各種設定モードをワンボタンクリックで切り替えるシンプルな仕組みです。

  • MANUAL
    デフォルト設定モード。オブジェクトを新たに加えたり、既存オブジェクトを変更する際に利用。
  • SET_ENTRY
    エントリ(新規注文)対象のオブジェクトを指定。
  • SET_EXIT1
    エグジット(決済注文)対象のオブジェクトを指定。エグジット用には最大2つのオブジェクトを設定でき、そのうちの1つ目。
  • SET_EXIT2
    エグジット対象のオブジェクトの2つ目を指定。
  • AUTO_BUY
    SET_ENTRYで指定したオブジェクトのラインにタッチまたは終値がライン上値確定後に、買いエントリ注文を発動。
  • AUTO_SELL
    SET_ENTRYで指定したオブジェクトのラインにタッチまたは終値がライン下値確定後に、売りエントリ注文を発動。
  • AUTO_EXIT
    エントリに成功しポジションを持つとAUTO_BUY/AUTO_SELLから自動でこのモードへ移行。SET_EXIT1またはSET_EXIT2のいずれかのラインにタッチまたは終値がライン上下値確定後に、エグジット(決済)注文を発動。ロングポジション時はAUTO_SELL、ショートポジション時はAUTO_BUYと同じ挙動。

3-2. ターゲットオブジェクトの指定と解除

「SET_○○○○○」のモードでエントリ/エグジットのターゲットにしたいオブジェクトを事前にクリック選択しておき、「AUTO_BUY」か「AUTO_SELL」に切り替えて待機する。これが基本的な使い方になります。

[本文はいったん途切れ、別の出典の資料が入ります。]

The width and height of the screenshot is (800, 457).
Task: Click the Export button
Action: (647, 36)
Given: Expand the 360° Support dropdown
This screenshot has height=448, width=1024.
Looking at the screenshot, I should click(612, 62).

選択したオブジェクトは初期設定項目で指定した色・太さ・線スタイルに変換されます。

マウスでのオブジェクト選択方法は、MT5の「ツール」>「オプション」でワンクリック選択可にチェックが付いている場合はワンクリック。チェックが外れている場合はダブルクリックになります。

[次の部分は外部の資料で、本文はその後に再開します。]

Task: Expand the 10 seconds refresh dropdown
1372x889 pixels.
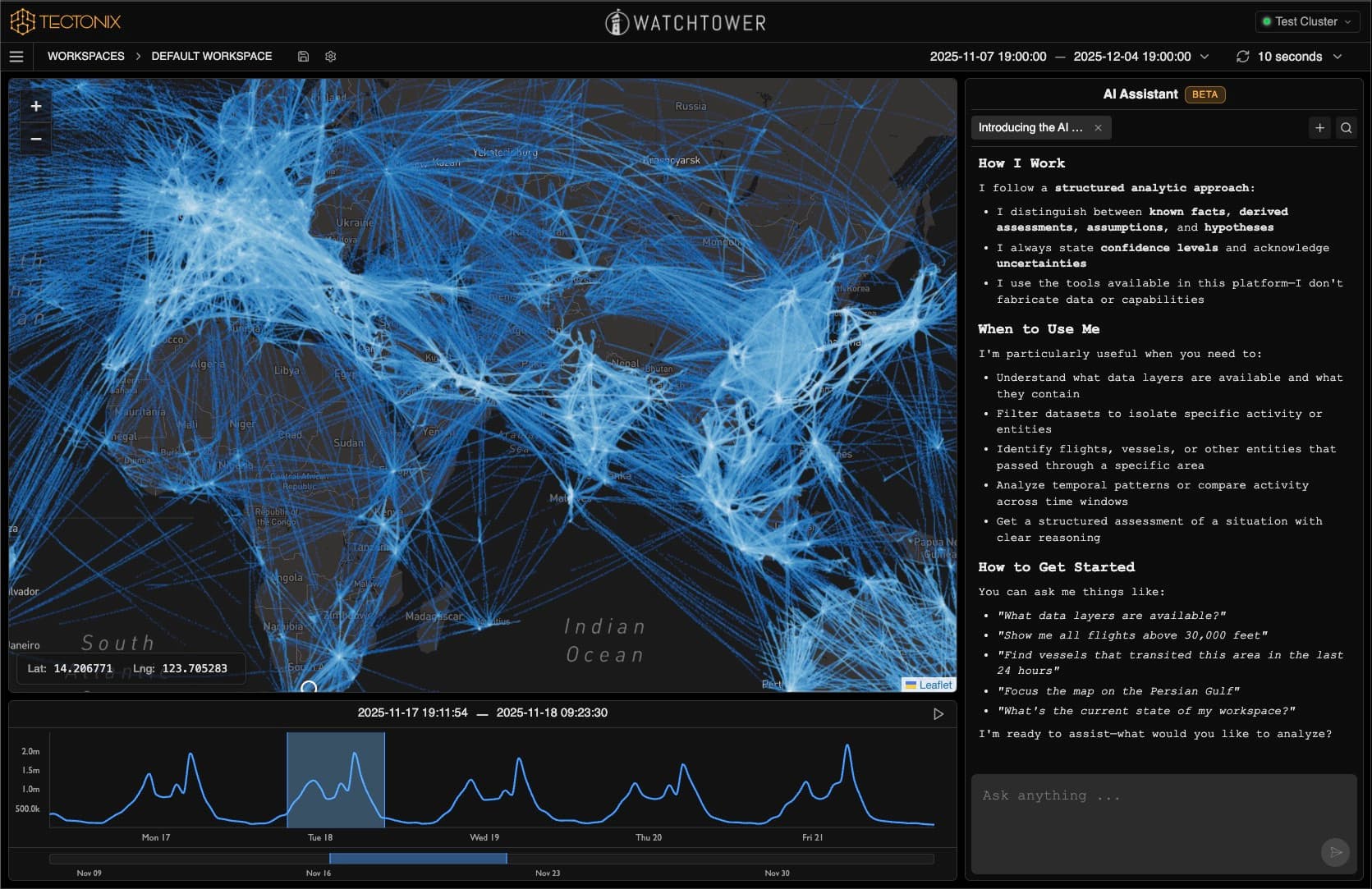Action: 1338,57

指定解除したい場合は、指定中のオブジェクトを設定したSETモード中に再選択して下さい。例えば「SET_ENTRY」で設定した水平線を指定から外したい場合、「SET_ENTRY」モードにした状態でその水平線を再選択します。

あるいは別のオブジェクトを選択する方法も有効です。解除と同時にターゲット指定対象をそのまま新たなオブジェクトに移動させることができます。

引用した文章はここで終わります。